Das japanische Genre-Kino hat es seit jeher nicht leicht gehabt gegen die Konkurrenz aus anderen asiatischen Ländern. Während in den siebziger Jahren, zur Blütezeit der Kung Fu- und Schwertkampffilme, Hong Kong und Taiwan als Produktionsstätten vorherrschend waren, erhalten heutzutage vor allem Filme aus Südkorea und (mit Abstrichen) China mehr internationale Aufmerksamkeit.
Zwar gibt es nach wie vor so einige Regisseure (etwa Takashi Miike und Sion Sono) die Dauergäste auf Festivals sind und deren Filme meist in irgendeiner Form außerhalb des Produktionslandes vermarktet werden, darüber hinaus sieht es allerdings eher düster aus. Insbesondere an großen Event-Filmen mangelt es. Großbudgetierte Werke mit internationaler Stahlkraft (SHINOBI, SHIN GODZILLA) tauchen nur alle liebe Jahre auf den Leinwänden außerhalb Japans auf. Der auf der langlebigen Manga-Reihe von Yasuhisa Hara basierende KINGDOM ist insofern die berühmte Ausnahme von der Regel. Big-Budget-Kino, das endlich mal wieder zeigt, dass die japanische Filmlandschaft auch sehr gut massenkompatible Mainstream-Kost kann ohne dabei die eigenen Wurzeln zu verleugnen.

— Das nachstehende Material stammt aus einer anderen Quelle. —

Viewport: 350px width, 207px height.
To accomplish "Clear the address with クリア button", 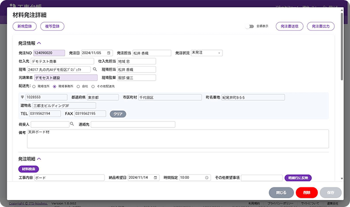I will pyautogui.click(x=118, y=114).
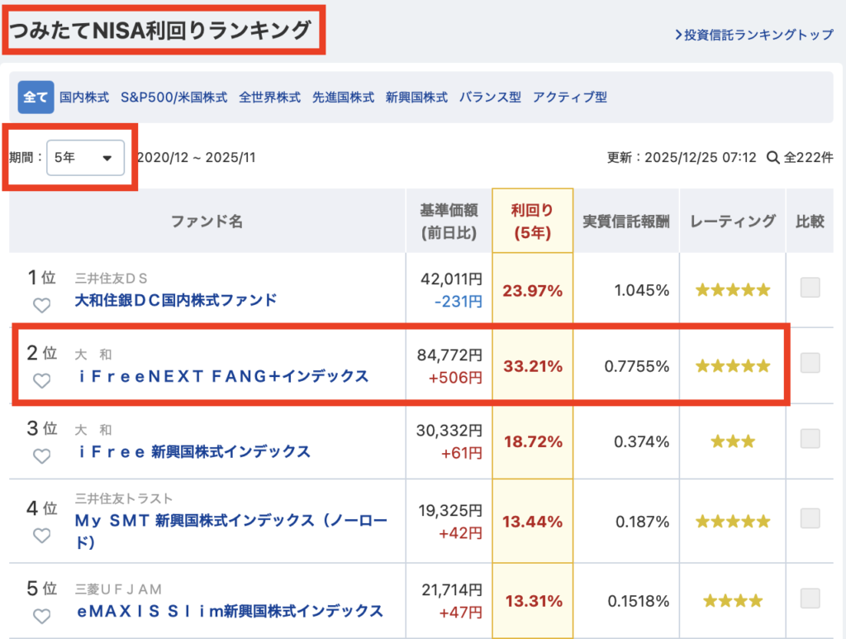Screen dimensions: 846x639
Task: Switch to the バランス型 category tab
Action: pos(490,97)
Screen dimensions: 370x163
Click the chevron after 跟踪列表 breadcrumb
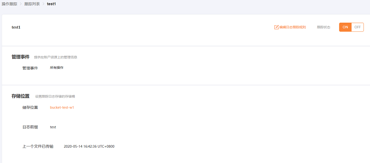tap(44, 4)
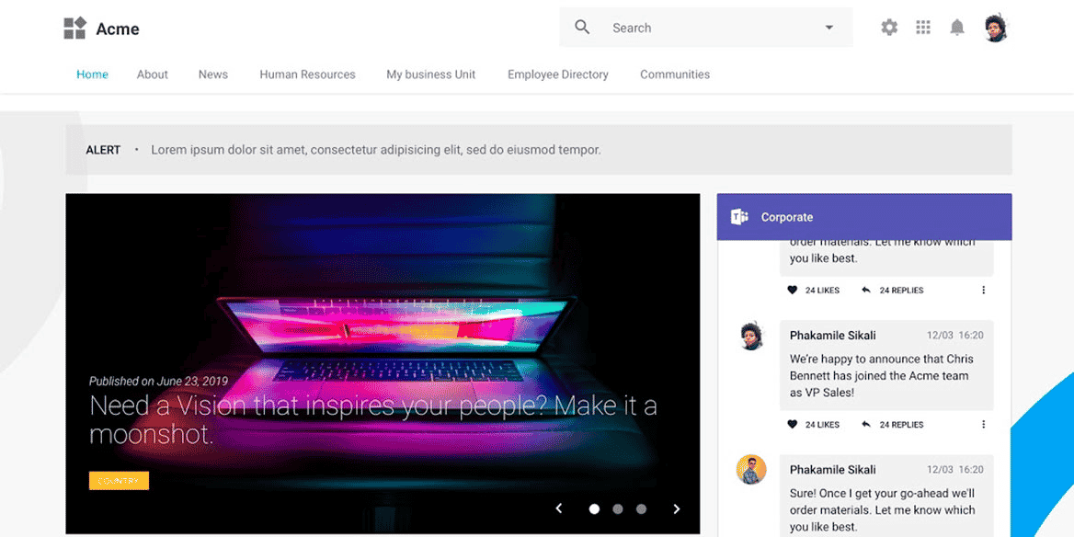Open the user profile avatar in header
The width and height of the screenshot is (1074, 537).
pos(996,29)
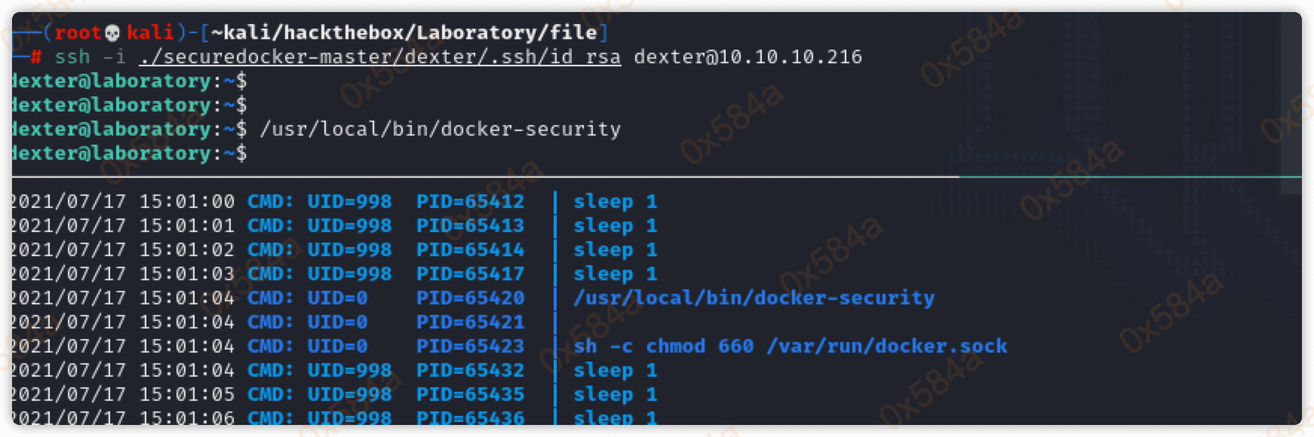Click the ~kali/hackthebox/Laboratory/file working directory text
Viewport: 1314px width, 437px height.
point(404,32)
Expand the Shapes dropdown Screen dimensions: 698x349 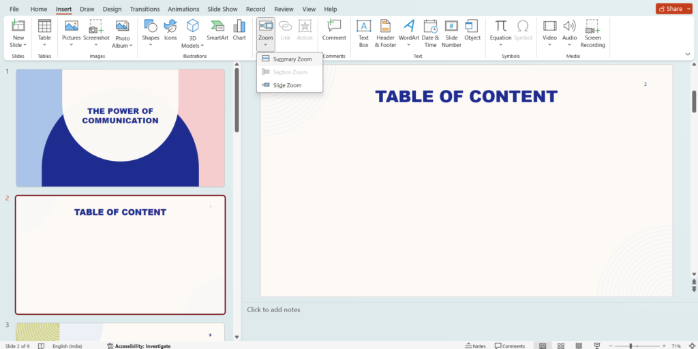point(151,45)
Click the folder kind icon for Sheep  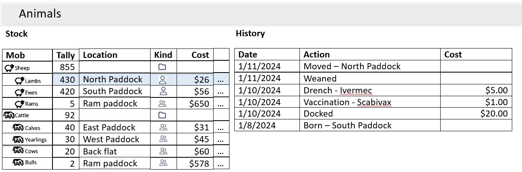tap(163, 67)
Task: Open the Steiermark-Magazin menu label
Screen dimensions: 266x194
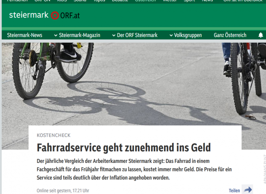Action: pyautogui.click(x=79, y=35)
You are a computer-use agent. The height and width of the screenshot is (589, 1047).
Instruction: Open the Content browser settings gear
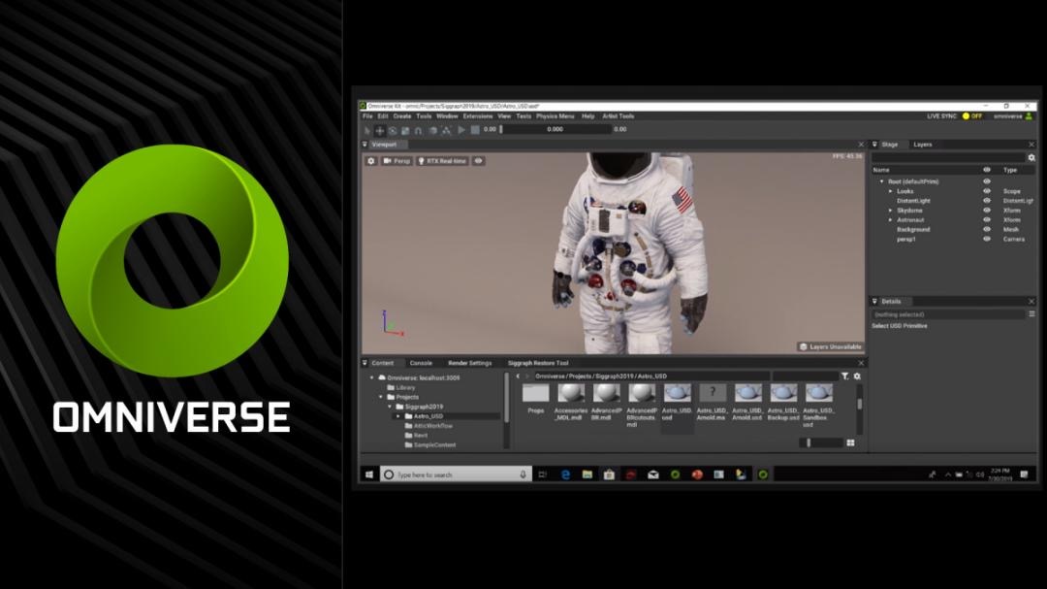[x=857, y=376]
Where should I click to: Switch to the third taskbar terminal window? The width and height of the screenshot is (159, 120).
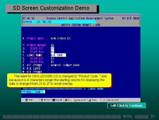tap(58, 100)
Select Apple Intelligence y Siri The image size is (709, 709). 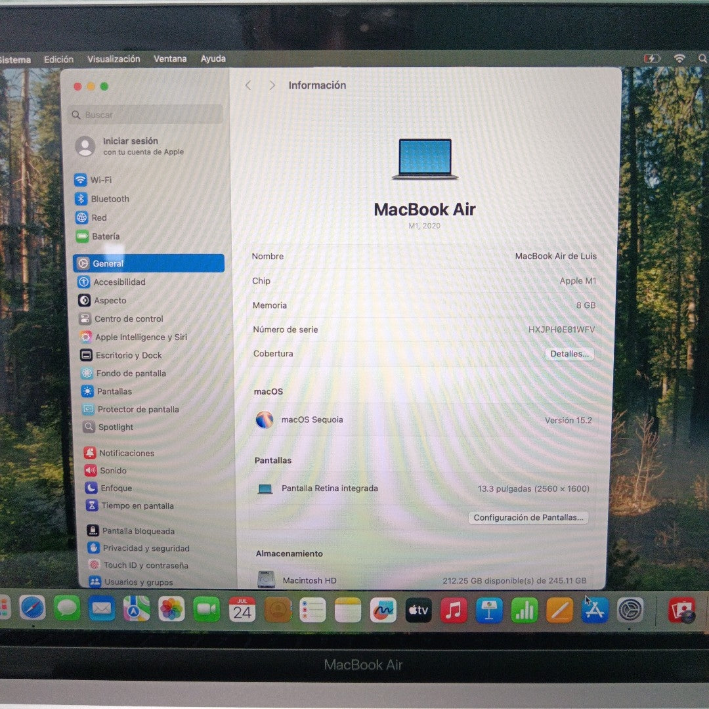[140, 337]
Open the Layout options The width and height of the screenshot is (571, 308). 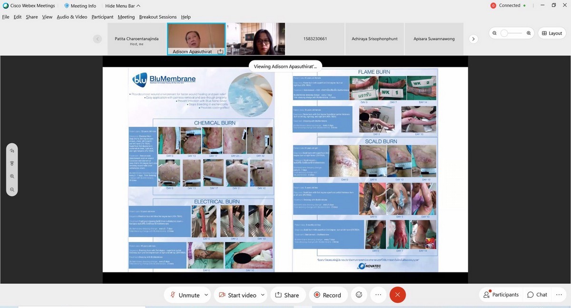[551, 33]
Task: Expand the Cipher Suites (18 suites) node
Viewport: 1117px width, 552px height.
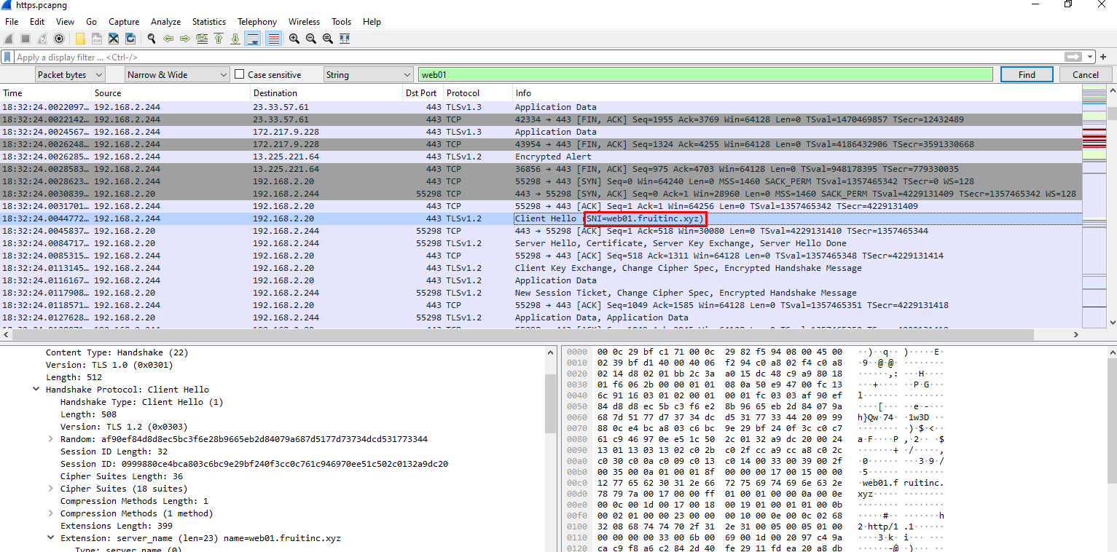Action: (50, 489)
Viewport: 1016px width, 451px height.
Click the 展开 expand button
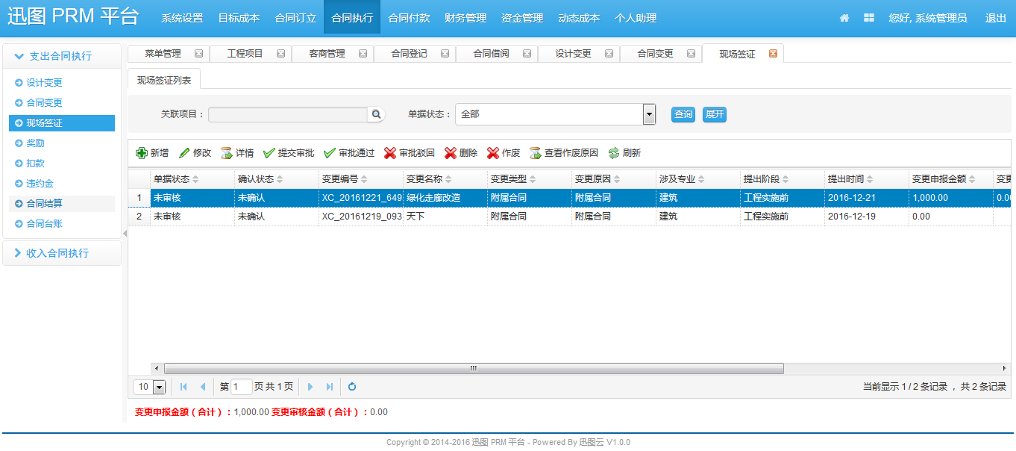(714, 114)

KINGDOM erzählt ganz im Stil der großen amerikanischen Blockbuster eine klassische Heldenreise. Die Waisen Shin und Hyou werden in ihrer Kindheit auf einen abgelegenen Bauernhof verbannt, wo sie von morgens bis abends unter der Ägide eines herrischen alten Mannes schuften müssen. In jungen Jahren ergibt sich allerdings für Hyou die Chance in den Staatsdienst einzutreten und als Double des Königs zu arbeiten. Jahre später erfährt Shin das sein Freund Opfer einer Intrige geworden ist und vom Bruder des Königs ermordet wurde. Getrieben von Rache zögert Shin nicht lange und verlässt den Hort seiner Kindheit um die Schuldigen für den Mord an seinem Blutsbruder zu suchen und sie ihrer gerechten Strafe zuzuführen.
Was nach klassischer Rache-Action im Gewand eines Historienfilms klingt, inszeniert Regisseur Shinsuke Sato eher als leichtfüßiges Abenteuer, das seine Einflüsse Serien wie GAME OF THRONES und VIKINGS verdankt. Soll heißen: Auch hier gibt es eine breit gespannte, Richtung Epos schielende, Handlung, jede Menge Intrigen und zu guter Letzt so einige Allianzen, die geschmiedet werden wollen. Das Alles in verschwenderisch-edlen Bildern, die speziell von den phantastisch eingefangenen Außenaufnahmen (gedreht wurde in Japan und China) profitieren.
Sato (GANTZ, I AM HERO) setzt die Action dabei eher punktuell ein. Die Kämpfe sind sauber choreographiert, bleiben in einigen Momenten allerdings zu unübersichtlich gefilmt. Ein Manko, das hier jedoch nicht weiter stört, da es der Regisseur versteht in allen weiteren Belangen zu punkten. Die Handlung wird kurzweilig vorangetrieben und erhält durch eine Vielzahl skurriler Figuren (eine Frau in einem Eulenkostüm, ein unbesiegbarer Riese etc.) und pointiert eingesetzter Komik asiatischer Prägung das gewisse Etwas.
Insofern bleiben insgesamt nicht etwa das ausgedehnte Finale in Erinnerung, sondern vielmehr ein kurzer, aber sehr prägnant bebilderter Mann-gegen-Mann-Fight in einem Waldstück, die hervorragende Chemie zwischen den Darstellern sowie die unbändige Phantasie in Punkto Ausstattung und Masken. Selbst die Darstellung großer Gefühle, die stets mit einem überdeutlichen Hang zum Overacting einhergeht, fügt sich problemlos in die tonale Stimmung des Films ein und wirkt als spezifisches Merkmal der Inszenierung unterstützend und keinesfalls kontraproduktiv.
KINGDOM ist hochgradig unterhaltsames Abenteuer-Kino, dass in seinen tollsten Szenen an die ganz großen Klassiker das asiatischen Genre-Films erinnert und sein filmisches Worldbuilding ausgesprochen mitreißend umsetzt. Der mit Manga-Verfilmungen bestens vertraute Shinsuke Sato beweist somit auch mit dieser Live-Action-Version, das er es schafft den Geist der Vorlage sehr unmittelbar erfahrbar zu machen.
KINGDOM erscheint am 24.01.2020 als DVD und Blu-ray 2-Disc Steelbook.